The Risk of Agentic AI Isn’t Error. It’s Scale.
When generative AI first emerged, I used to laugh at the caveats that said “AI can make mistakes”. It seemed to go against everything I’d learned as a programmer. You don’t just throw out software with a caveat that it could be wrong and hope for the best. You test it exhaustively. Unit testing, integration testing, system testing, user acceptance testing. You ensure that you have weeded out all the known errors. You make sure anything that is mission critical - like moving money - passes all tests with an A+. There is no room for error when it comes to handling money.
When the hype over AI didn’t die down, I learned more about it and quickly discovered why the old rules for validating software don’t apply anymore. Unlike traditional rules-based software, modern AI is probabilistic. It learns patterns from data and makes predictions based on likelihood, not certainty.
Neural network architecture is loosely inspired by biological neurons. In many ways, it functions closer to how our brains work than traditional software with fixed rules and consistent outputs. This is why we find ourselves treating tools like Claude and Gemini less like software and more like actual advisors. And it’s why we need the disclaimers.
Because while AI is very fast and seems very smart, like people, it can also be somewhat careless.
Validation of AI models focuses more on lowering error rates than eliminating mistakes. It’s impossible to test for every possible variation. What’s more, when an issue is found, there isn't a straightforward way to isolate and correct it without sacrificing that probabilistic nature that makes modern AI so very powerful.
When I started to use AI on a daily basis, I realized that it really is okay that it sometimes makes mistakes. As long as I take responsibility for validating any information I use to make an important decision, the value is far greater than the weakness. Modern AI is right much more than it is wrong, and the use cases for it are absolutely endless. Learning about prompt engineering and writing better requests can also help to reduce issues.
Of course, sometimes lessons have to be learned the hard way. I ordered the wrong part for my washing machine twice, because I relied on ChatGPT. This was something I could have - and should have - easily validated before ordering.
Making mistakes is manageable when AI is acting as an assistant.
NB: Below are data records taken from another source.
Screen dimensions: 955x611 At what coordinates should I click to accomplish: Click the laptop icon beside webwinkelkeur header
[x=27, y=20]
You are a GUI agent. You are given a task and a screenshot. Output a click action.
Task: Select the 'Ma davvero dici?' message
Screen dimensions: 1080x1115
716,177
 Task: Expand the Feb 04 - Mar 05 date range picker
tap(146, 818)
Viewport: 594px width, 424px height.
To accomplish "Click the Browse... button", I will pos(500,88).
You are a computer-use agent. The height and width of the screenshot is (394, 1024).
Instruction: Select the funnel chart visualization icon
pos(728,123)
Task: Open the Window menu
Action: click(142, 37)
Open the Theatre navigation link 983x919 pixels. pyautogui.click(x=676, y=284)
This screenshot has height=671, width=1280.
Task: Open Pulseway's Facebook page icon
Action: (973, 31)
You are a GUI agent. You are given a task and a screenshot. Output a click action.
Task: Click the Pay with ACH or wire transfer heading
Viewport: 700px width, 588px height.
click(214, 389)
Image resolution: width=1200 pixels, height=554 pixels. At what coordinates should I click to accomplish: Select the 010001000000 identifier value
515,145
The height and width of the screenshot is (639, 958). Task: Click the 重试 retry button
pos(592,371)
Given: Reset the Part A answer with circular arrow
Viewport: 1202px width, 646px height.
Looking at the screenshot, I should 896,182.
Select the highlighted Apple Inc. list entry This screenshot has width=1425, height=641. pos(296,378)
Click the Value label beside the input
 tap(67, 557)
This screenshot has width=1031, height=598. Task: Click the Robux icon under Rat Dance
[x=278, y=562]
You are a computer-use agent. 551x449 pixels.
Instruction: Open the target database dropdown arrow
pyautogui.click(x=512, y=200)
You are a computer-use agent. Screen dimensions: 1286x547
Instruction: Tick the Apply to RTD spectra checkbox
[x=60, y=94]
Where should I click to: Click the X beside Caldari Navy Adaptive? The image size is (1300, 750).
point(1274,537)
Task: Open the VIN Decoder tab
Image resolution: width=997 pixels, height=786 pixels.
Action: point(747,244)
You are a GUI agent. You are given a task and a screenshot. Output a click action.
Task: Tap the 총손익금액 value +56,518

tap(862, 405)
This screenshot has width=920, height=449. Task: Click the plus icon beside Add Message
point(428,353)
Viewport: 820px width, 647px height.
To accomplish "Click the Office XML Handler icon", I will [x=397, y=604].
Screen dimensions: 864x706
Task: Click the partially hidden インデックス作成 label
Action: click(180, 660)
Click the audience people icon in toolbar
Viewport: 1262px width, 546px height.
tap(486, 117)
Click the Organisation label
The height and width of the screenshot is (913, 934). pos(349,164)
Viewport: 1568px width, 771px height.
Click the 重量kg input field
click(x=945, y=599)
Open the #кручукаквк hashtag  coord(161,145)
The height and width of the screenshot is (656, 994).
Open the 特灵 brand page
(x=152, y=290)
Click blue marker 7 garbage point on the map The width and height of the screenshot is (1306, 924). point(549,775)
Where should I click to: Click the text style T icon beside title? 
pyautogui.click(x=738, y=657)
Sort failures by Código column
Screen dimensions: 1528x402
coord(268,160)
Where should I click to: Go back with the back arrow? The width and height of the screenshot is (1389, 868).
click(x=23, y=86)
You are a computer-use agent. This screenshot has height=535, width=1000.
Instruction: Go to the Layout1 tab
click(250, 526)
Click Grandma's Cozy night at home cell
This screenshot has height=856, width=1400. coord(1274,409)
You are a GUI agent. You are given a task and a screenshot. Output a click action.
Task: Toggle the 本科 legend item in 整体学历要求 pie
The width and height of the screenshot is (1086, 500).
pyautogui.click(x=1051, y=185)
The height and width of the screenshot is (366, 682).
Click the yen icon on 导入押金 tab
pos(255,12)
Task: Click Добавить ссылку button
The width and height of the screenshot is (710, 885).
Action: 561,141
It becomes much more complicated when AI starts acting on its own, and when we pivot to talking about fintechs and financial institutions using AI at scale.
AI agents are autonomous operators that can make decisions and take action without human intervention. It’s not uncommon right now to hear talk of completely replacing an operations team with AI agents. The push to automate and reduce staff to offset the cost of AI—and to keep up with its promise—is stronger than ever.
And while it makes sense for us to think of our AI assistants as trusted advisors, AI agents should not be thought of as trusted operators. It’s critical to keep humans in the loop in financial services processes where a bad decision could scale rapidly and cause disastrous consequences.
Consider something like loan underwriting.
If a human underwriter makes a mistake, it’s contained. It can be reviewed, corrected, and learned from. Even if a mistake is a common one that is not realized until months, or even years down the line, as was the case during the financial crisis of 2008, the scale of the problem is still limited by human speed.
But while human underwriters often take 1–3 weeks to complete a mortgage review, agentic AI companies advertise that they can generate similar decisions in about a minute. That is orders of magnitude faster than a human.
The number of “bad loans” that fueled the financial crisis was roughly 14 million. Imagine if that number had been exponentially higher. It likely wouldn’t have mattered that banks were deemed “too big to fail”. Government bailouts would not have been possible simply because of the size of the problem and how quickly it was able to scale.
The question isn’t whether agentic AI belongs in banking. It does.
The question is how quickly we allow systems that can make mistakes to operate at financial scale.
The path forward isn’t to avoid agentic AI, but we do need to recognize that the risk requires more than an “AI can make mistakes” disclaimer. AI agents should not replace all backend processes, as fast as possible. Instead, financial institutions and fintechs need to take a more cautious approach:
Start by mirroring existing workflows that are clearcut and low risk.
Define a well thought out plan that includes mitigation measures and human checkpoints all along the way. Some processes should always require a human in the loop.
Run systems in parallel for a meaningful period so that errors can be observed under real-world conditions.
Expand autonomy gradually, only when there is confidence in performance and governance is well established.
We’ve spent years building systems that assume precision. Now we’re introducing systems that operate on probability. That doesn’t mean we shouldn’t move forward. It just means we should move forward with a different set of expectations.
Because the risk isn’t that agentic AI will fail.
The risk is that it will fail at scale.